If you’ve read some of my earliest posts, you know that I fear spiders.
I looked around for weapons of defense and my hockey stick seemed that it would give me the best distance to beat the crap (sorry Hipster Dad) out of it. But I feared it might retaliate and decide to come after me if I missed it.
It was quite a dilemma. Transfer the towels that had already been left in the washing machine for at least 12 hours or take a chance that my middle-aged eyes would provide sufficient hand-eye to club the spider. I decided to take the wiener dog for a walk to see if I could entice a helpful neighbor to kill it for me.
After only five minutes of wandering on the hill with Phoebe, my neighbor the Navy man drove up. SCORE! I knew he wasn’t afraid of bugs because of our on going involvement with fake rats, snakes and most recently cockroaches. After quite a lull in snaking and ratting between our two condos, I recently dropped a rubber cockroach on their doorstep thinking that I’d catch Lola’s mom with it on her way home.
Lola’s dad (the Navy man) actually discovered the rubber roach before Lola’s mom came home and laughed off my pathetic attempt to scare them. He acknowledged that yes, snakes would make him jump…possibly the fake rat (which his daughter was the one to add to the game)…but bugs? Nah, those didn’t get him.

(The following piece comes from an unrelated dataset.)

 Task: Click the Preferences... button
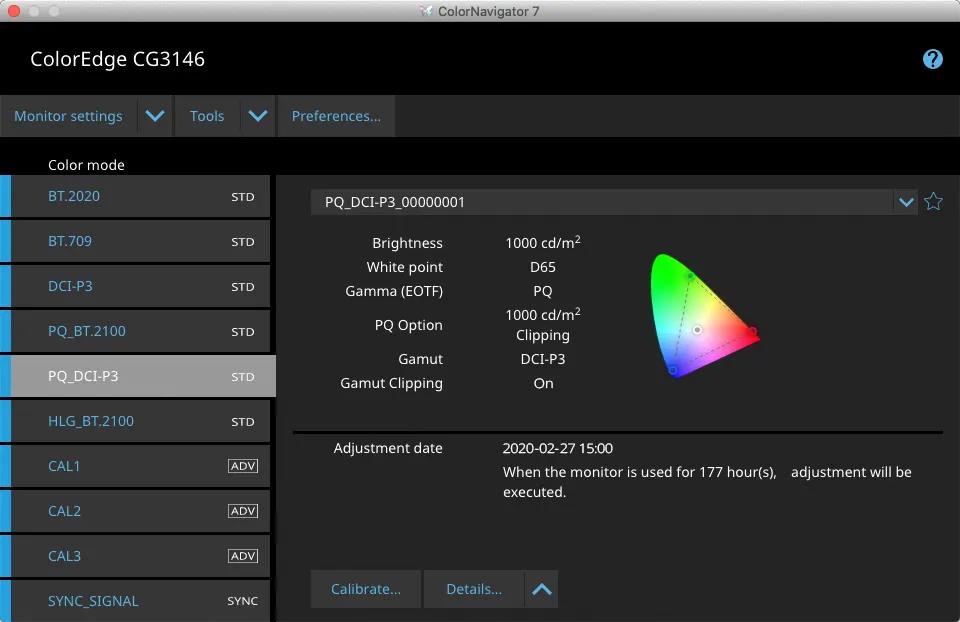[336, 116]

So when this brave defender of the United States stepped out of his vehicle, the wiener dog and I approached. I asked, “are you afraid of spiders?” Of course he asked why. I explained that a particularly large spider was preventing me from transferring laundry from washer to dryer. I hoped that he would volunteer to come slay the invader.
His reply to me? Nut up. Do you have a can of Raid?
We are both fans of Zombieland (me, thanks to Thoughtsy and Hipster). So I knew what he was saying. But I still considered whether I had other options. Dad? No. I knew he wasn’t available. My sort-of for-lack-of-a-better-word boyfriend? No. He was supposed to come by earlier but had been hit with a shit storm of work and kid issues.
Time to nut up or shut up, Betty.
I went down the stairs to the basement. Grabbed my hockey stick (thank you, Jeffrey, circa 1990). Unsure whether the reader glasses would give me a better view, I left them on and pounded it twice. It twitched. Then I wrist-shot it into the wall, away from the dryer. She shoots, she scores!
The laundry is dry. But I still have to find someone to come over and remove the carcass.